Is there an equation that will solve this math problem?

x = pairs at 50 cents, y = prs at $5 and z = prs at $10

x + y + z = 100
.5x + 5y + 10z = 100---> multiply by 2---> x + 10y + 20z = 200

then subtracting the first equation from the second
x + 10y + 20z = 200
-x - y - z = -100

9y + 19z = 100
9y = 100 - 19z
y = (100 - 19z)/9

only for z = 1 do you get a whole number answer for y. For any other z values you will get fractions or negatives. Thus, since you cannot buy a part of a pair, then z must equal 1.
Which makes y = 9
and x = 90

There are 3 unknowns say 2x shoes at 50 cents, y at $5 and z at $10 and 3 conditions

1) x < 50, y < 20 and z < 10

2) 2x + y + z = 100 (number of shoes)

3) x + 5y + 10z = 100 ( the money to spend -- use 2x to remove the cents or half-dollars)

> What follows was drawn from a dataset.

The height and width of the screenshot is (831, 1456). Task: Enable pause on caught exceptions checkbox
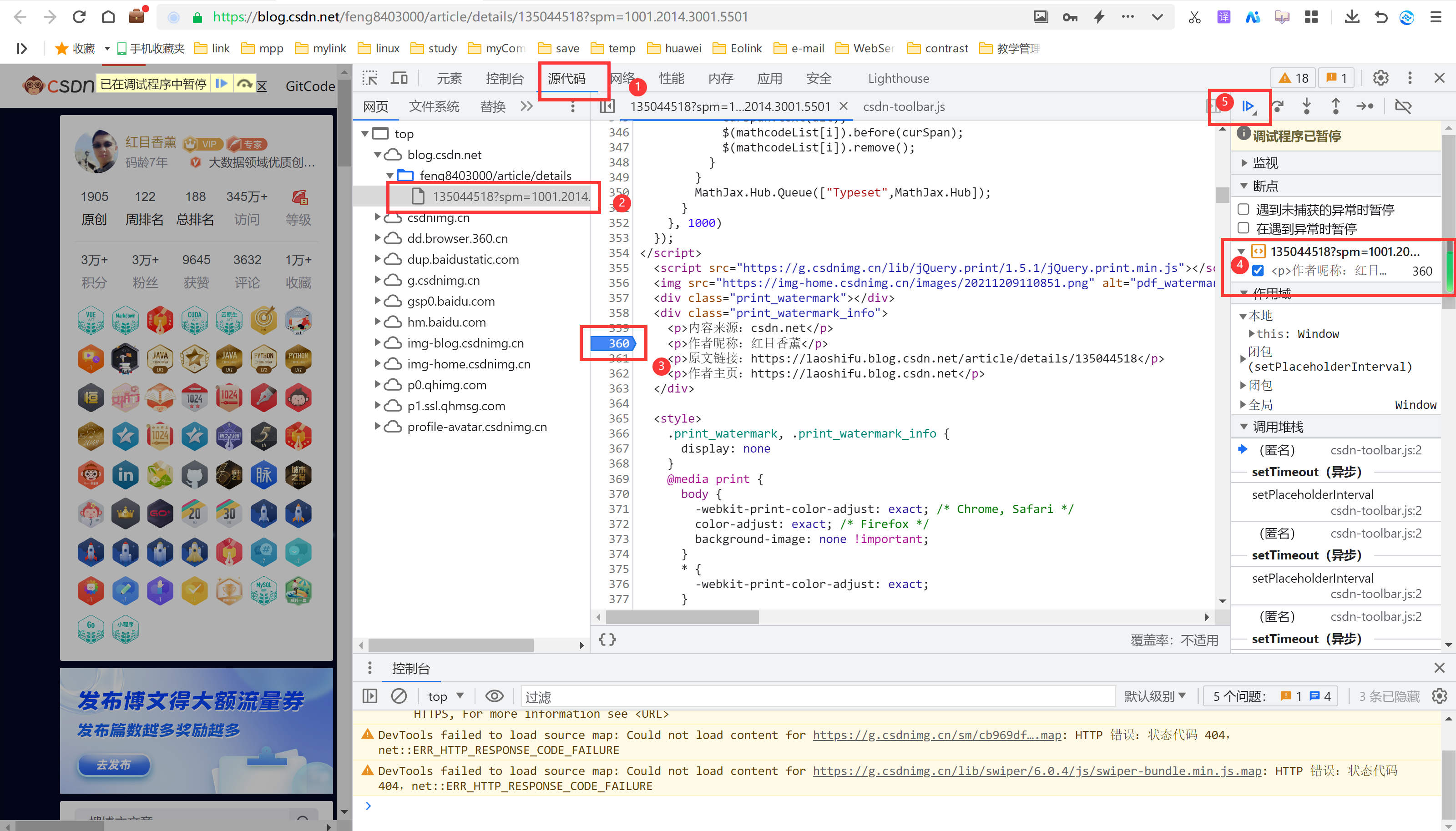coord(1244,228)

write 2) as y = (100 - 2x) - z

write 3) as y = (100 - x) / 5 - 2z

Subtract 3) from 2) to get

5z = 9x - 400

so 9x - 400 is > 0 and is a multiple of 5
so x > 44.444... and x < 50 and a multiple of 5 i.e. x = 45
etc.

Hope this helps

using algebra ...
number of 50cents shoes = x , $5 =y $10 =z

we obtain relations
0.5x+5y+10z = 100
x+y+z=100

to solve for x y z mathermatically, we require one more relation involving x y and/or z, otherwise not solvable

and i cant figure a way to find hat extra relation... Sorry

This is called an integer programming problem. It is part of linear algebra.

Set up the problem so that

.50 s + 5 t + 10 u = $100
s + t + u = 100
s, t, u >= 0
s, t, u <= 100
s, t, u: integers

If you don't have software to solve this, it takes a bit of trial and error because with the first two equations you still have 3 unknowns but only two equations. the last 3 lines of the setup are the constraints you need to work with. You can see that your solution space for each of the variables is in the range [0,100].

= = = =
edit:
Linda has a very clever way of working with the constraints. Good answer!